▶ [Your objective]:
Please write out every record exactly, but keep any images out of it.

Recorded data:

============

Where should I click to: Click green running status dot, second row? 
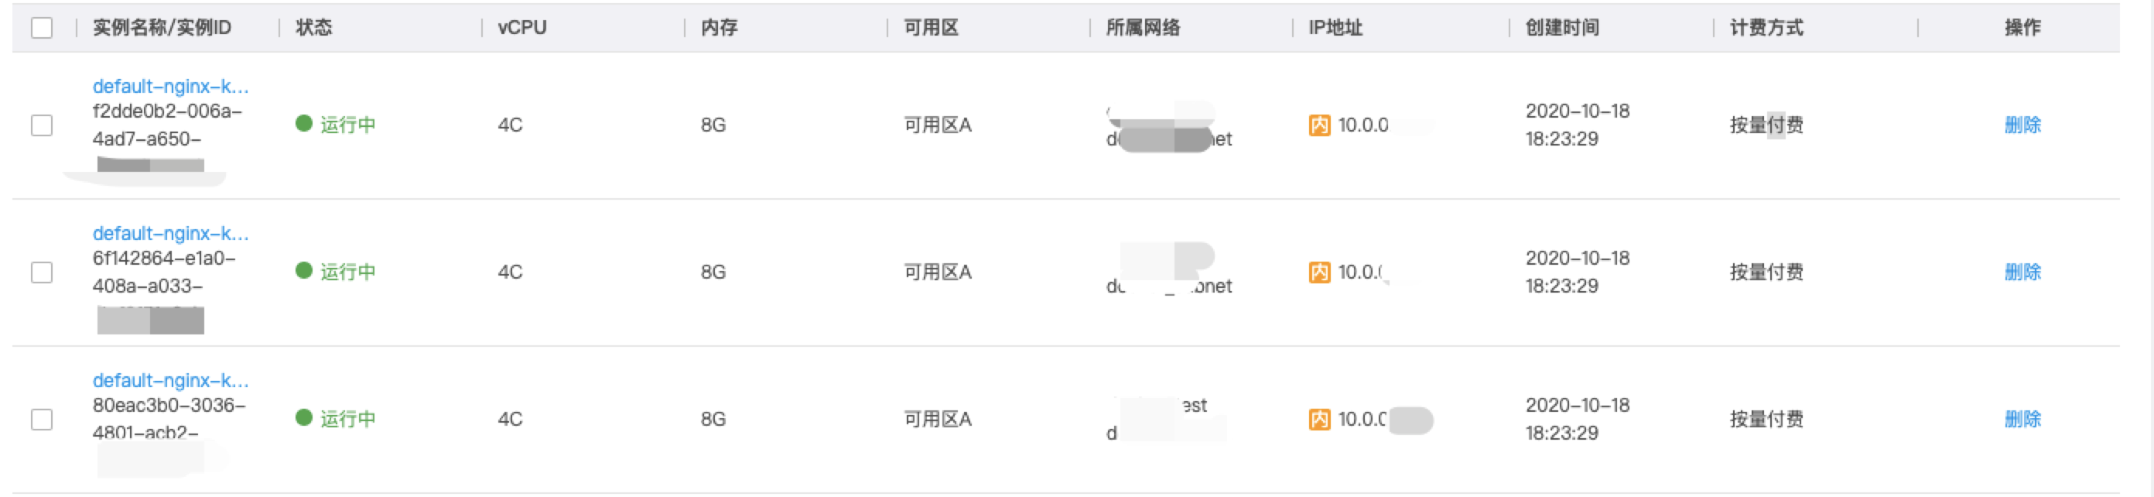[x=304, y=271]
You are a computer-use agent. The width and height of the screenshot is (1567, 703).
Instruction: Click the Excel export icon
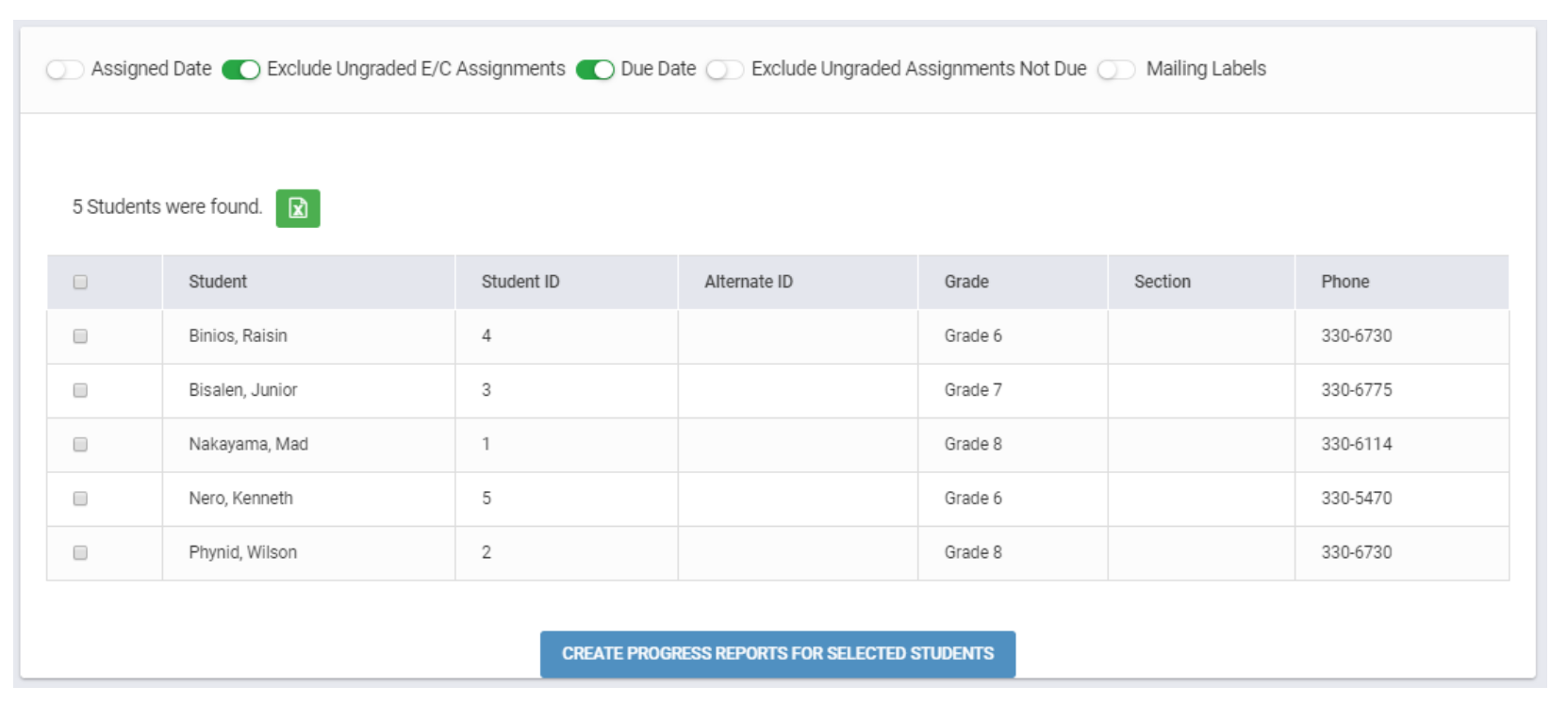coord(297,208)
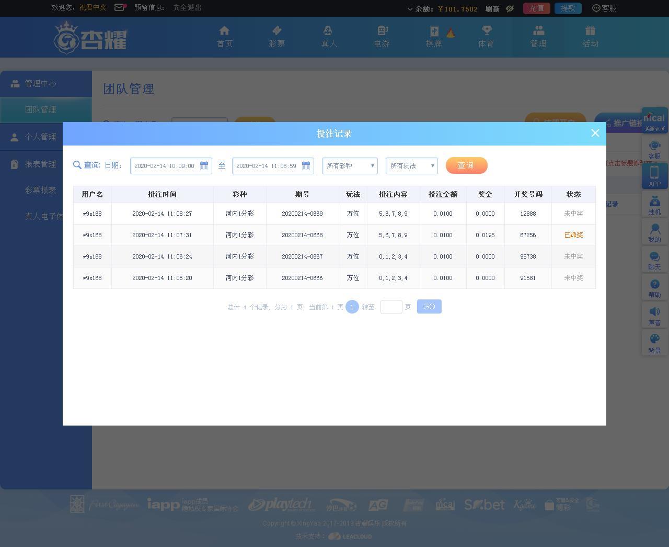Select page 1 in pagination
669x547 pixels.
(352, 307)
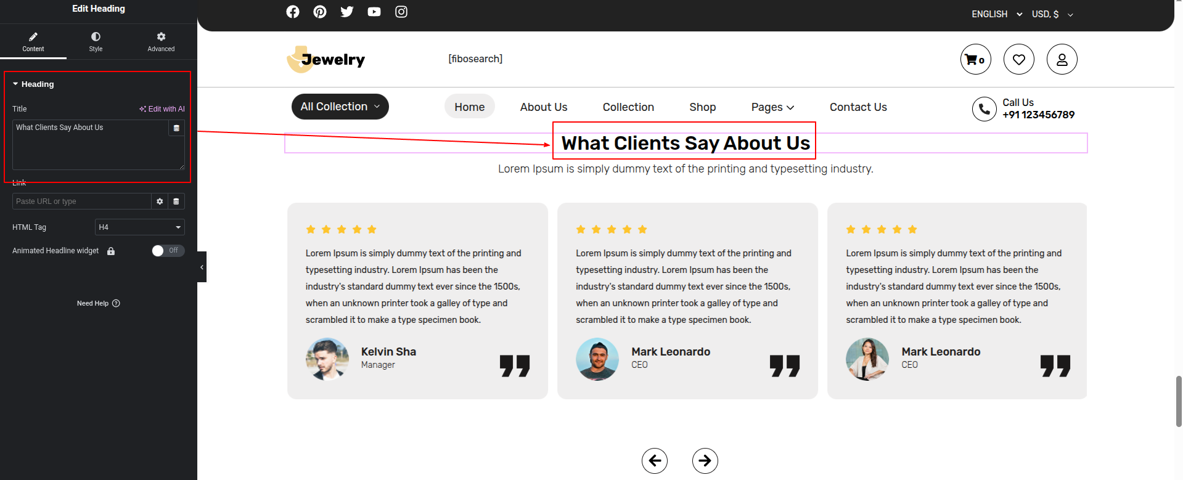Viewport: 1183px width, 480px height.
Task: Open the USD currency dropdown
Action: [x=1052, y=14]
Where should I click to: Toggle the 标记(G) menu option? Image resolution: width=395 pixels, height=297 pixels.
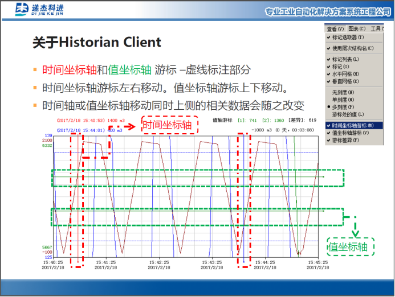click(x=342, y=67)
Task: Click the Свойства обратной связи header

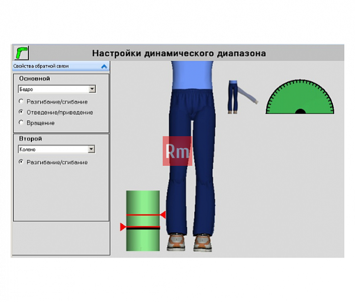Action: point(61,66)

============

▶ [Your response]:
Where should I click to: Click green running status dot, second row? 
[x=304, y=271]
You are a computer-use agent. The width and height of the screenshot is (1567, 703).
Instruction: Click the Excel export icon
coord(297,208)
Select page 1 in pagination
669x547 pixels.
(352, 307)
Viewport: 1183px width, 480px height.
Task: Open the USD currency dropdown
Action: [x=1052, y=14]
Where should I click to: Toggle the 标记(G) menu option? Image resolution: width=395 pixels, height=297 pixels.
click(x=342, y=67)
Task: Click the Свойства обратной связи header

Action: point(61,66)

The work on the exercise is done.